About All Those Constitutional Amendments

Oct 4, 2012 by

The Nov. 6 general election ballot is very lengthy. The culprit — 11 proposed constitutional amendments added by the Florida Legislature.

So before heading to the polls, familiarize yourself with the proposed changes and know how you’re going to vote. You might even want to consider voting by absentee ballot or take advantage of early voting.

I’m often asked for guidance on these complex issues. While I’m happy to share my thoughts, or to try to explain the pros and cons, here’s my general advice: understand the difference between changing the law and changing the state constitution. If approved, these 11 amendments would change our founding document. By contrast, laws can be changed each and every time the Florida Legislature meets in session — 60 days each year as a minimum.

The state’s constitution is the blueprint for how we organize our state government, and changes should not be taken lightly.

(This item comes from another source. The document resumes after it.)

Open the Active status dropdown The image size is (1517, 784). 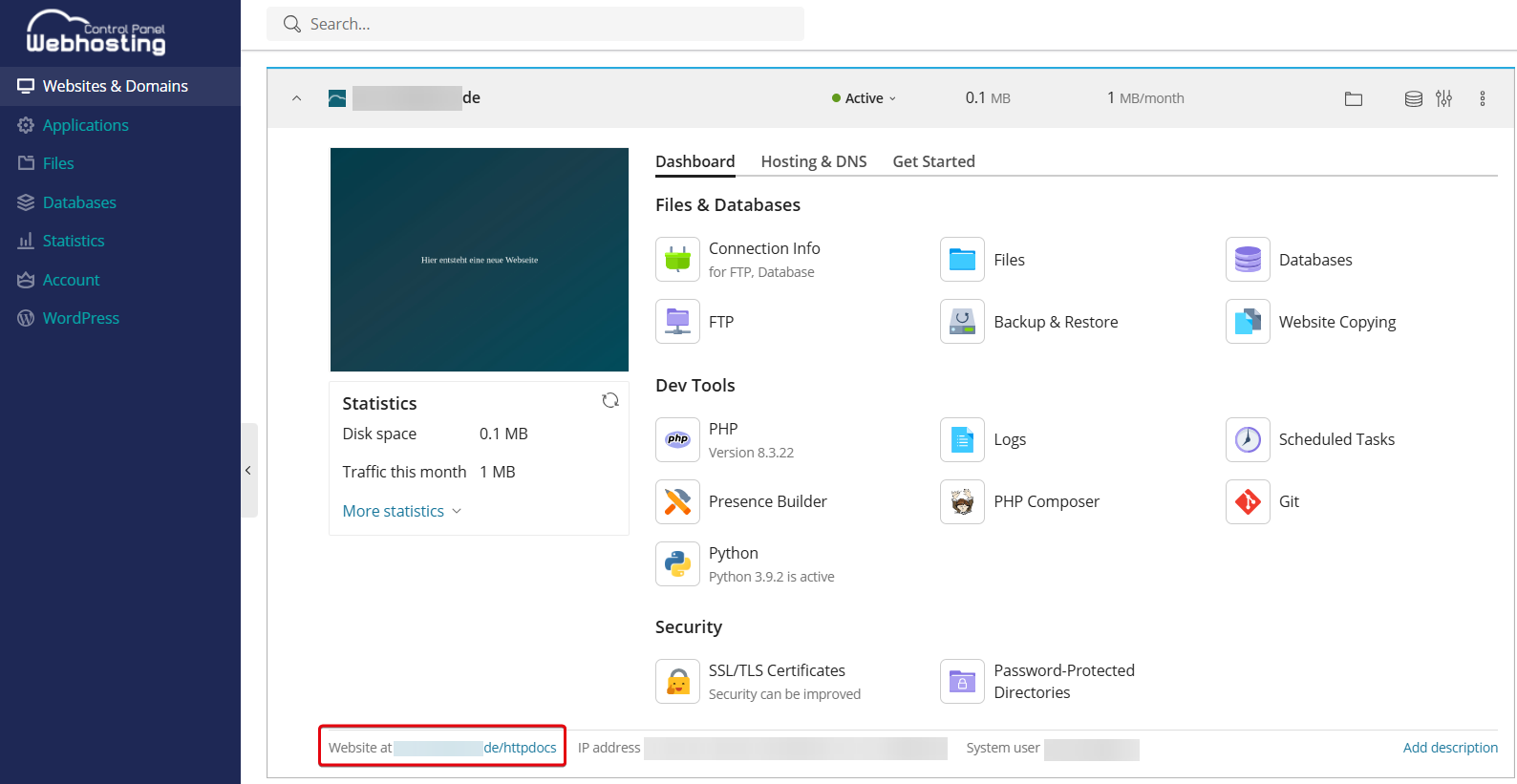[865, 98]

There are five ways to put proposed constitutional changes before voters: by legislative initiative, a citizen’s initiative, the Constitutional Revision Commission (CRC), the Taxation and Budget Reform Commission (TBRC) or the rarely used Constitutional Convention.

Until recently, Florida voters generally approved constitutional amendments. Of the 114 amendments proposed between 1997 and 2008, 92 were approved, while 22 were defeated. Of those that passed, the Legislature proposed 54; citizens, 23; the CRC, 10 and the TBRC, 5.

Despite having proposed most of these amendments, in 2006 the legislature led an initiative to make it more difficult to amend the constitution — requiring that changes be approved by 60 percent of voters. Ironically, the amendment passed with 58 percent of the vote.

The change seems to be having an effect [1]on the outcomes. From 2002 to 2006, 31 of 32 proposed amendments passed. In 2008, after the the new threshold came into play, five of six proposed amendments passed. In 2010, only three of six passed. Will the trend continue this year with 11 amendments before voters?

Good, impartial analyses of the amendments are available on several websites. I recommend the analyses by the Collins Center [2], and the Tampa Bay Times’ guide [3].

This year, five proposed amendments deal with taxation. Most sound appealing, but be mindful that counties would take the biggest revenue hit, which could mean a decrease in services.

A health care amendment represents the Republican legislature’s attempt to nullify the individual mandate of the Affordable Healthcare Act, commonly referred to as Obamacare.

An abortion amendment prohibits the spending of public funds for any abortion or for any health-benefits coverage that includes the coverage of abortion.

Another amendment repeals the state’s ban of public dollars for funding religious organizations.

One amendment would allow Florida State University’s student government to compete for the student seat on the Board of Governors without having to join the Florida Student Association. Really. I kid you not.

Two are most troubling. Amendment 3, referred to as TABOR, was tried in Colorado with dismal consequences. Its proposed revenue cap could prevent government services from keeping up with demand. Elected officials should make these decisions based on the current economic climate and the need for services and infrastructure. This is the responsibility of the legislature and legislators should be held accountable for their decisions.

Then there’s Amendment 5, which would further blur the line between two separate but equal branches of government — the legislature and the courts. It would give the Florida Senate the power to confirm Florida Supreme Court Justices, the people who will rule on the constitutionality of laws that senators pass. This change could have a chilling effect on the independence of the court and lead to its politicization.

Before voting, ask yourself these questions:

Do I agree with the intent of the amendment?
Am I sure this amendment does what I think it does?
What might be some unintended consequences?
Then, if you favor the amendment, ask yourself: Does this issue belong in the state constitution?

If you feel strongly about the amendment, by all means vote “yes.” But if you feel it does not meet the threshold for changing the constitution — even if you agree with the issue — vote “No.”

Once changed, it would take a repeat of the process to fix. It cannot be changed through general law.

Voters have a responsibility to be informed. Know how you’re going to vote before you enter the booth. And if in doubt on changing the constitution, know that a “No” vote is the safer choice.